Einer mit zwei Geburtstagen
Vor 50 Jahren, am 26. Juli 1958, starb der Geograph Siegfried Passarge
von Manuel Ruoff

Laut dem Kirchenbuch ist Siegfried Passarges Geburtstag der 26. Februar 1867. Geboren ist der Ostpreuße allerdings schon einige Monate früher. Der Pfarrer hatte seine Notizen verlegt und ihn deshalb erst mit fahrlässigem Verzug eingetragen. Ende November 1866 kam Passarge in Ostpreußens Hauptstadt zur Welt.

Der Sohn des dichterisch begabten Oberlandesgerichtsrates Ludwig (Louis) Passarge besuchte standesgemäß Königsbergs Fried­richskollegium. Seine Schullaufbahn spiegelt Passarges Intellekt nicht annähernd wider. Vielmehr wurde der Junge unterfordert, langweilte sich und lieferte derart schlechte Leistungen ab, daß er dreimal sitzenblieb.

Passarge hatte andere Prioritäten als ein gutes Abitur. Er wußte, was er wollte, und bereitete sich schon frühzeitig darauf vor. Er stählte seinen schwachen Körper durch Exkursionen in Eis und Schnee des Samlandes, denn er wollte fit sein für ein Leben als forschender Geograph.

Folgerichtig studierte Passarge nach dem Abitur Geographie, erst in Berlin, dann in Jena. Als nach der Pensionierung des Vaters das Geld knapper wurde, sattelte er auf ein Brot- und Butterstudium der Medizin um, denn Ärzte werden immer gebraucht und verdienten auch schon damals gut. Zudem konnte ein Medizinstudium auch bei völkerkundlichen Untersuchungen nicht schaden. 1892 machte er in diesem Fach Examen. Seine Neigung hat er beim Studium jedoch nie aus dem Auge gelassen, und so promovierte er in Geologie. Es folgte der Wehrdienst, aus dem er als Unterarzt hervorging.

Die Doppelgleisigkeit in Passarges Ausbildung findet in seinem Berufsleben zumindest vorerst ihre Fortsetzung. 1894 arbeitet er als junger Arzt in Berlin. Er nimmt allerdings auch in deutschem Auftrag an einer Expedition teil, welche die Grenzen des neuerworbenen Schutzgebietes Kamerun festlegen soll, und untersucht in englischem Auftrage die Kalahari auf die Möglichkeit von Gold- und Diamantenfunden.
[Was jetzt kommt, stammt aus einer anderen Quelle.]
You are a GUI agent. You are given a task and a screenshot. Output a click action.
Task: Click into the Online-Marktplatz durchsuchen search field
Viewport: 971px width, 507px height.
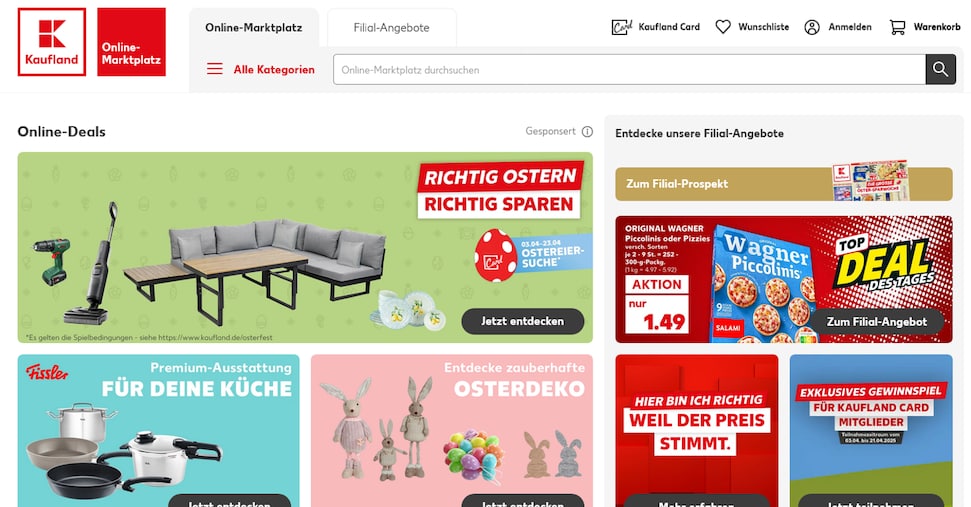(629, 69)
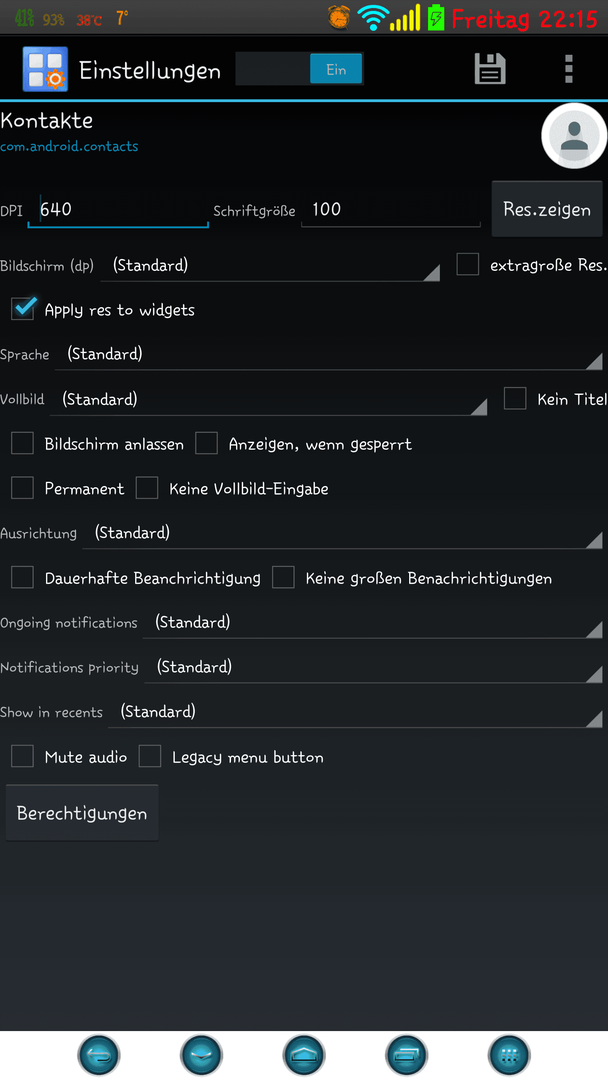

Im Jahre 1905 schließlich wurde er als Nachfolger von Joseph Partsch auf den Lehrstuhl für Geographie nach Breslau berufen. Angesichts seines Forschungsschwerpunktes Afrika verwundert es nicht, daß er 1908 an das neugegründete Kolonialinstitut in Hamburg wechselte, aus dem nach dem Ersten Weltkrieg die heutige Universität Hamburg hervorging. Die Hansestadt wurde seine neue Heimat. Hier lehrte er bis 1936, und hier schlug er auch privat Wurzeln.

Siegfried Passarge beschritt in der Geographie neue Wege. Der Geograph und Mediziner begann, die Landschaft wie ein Arzt zu diagnostizieren und wurde damit zum Vater der modernen Landeskunde. Seiner Zeit voraus, ent­deck­te er schon damals die Bedeutung von Interdisziplinarität und Interdependenzen. Er warf die vier Fragen auf: Wie ist das Land beschaffen und welche Lebensbedingungen finden sich in ihm? Wie hat der Mensch sie ausgenutzt? Welche Kultur hat sich dort entwickelt? Wie war in großen Zügen der Geschichtsverlauf?

Der Entdecker des Zusammenhangs von Raum, Mensch, Kultur und Geschichte starb am 26. Juli 1958 in Bremen.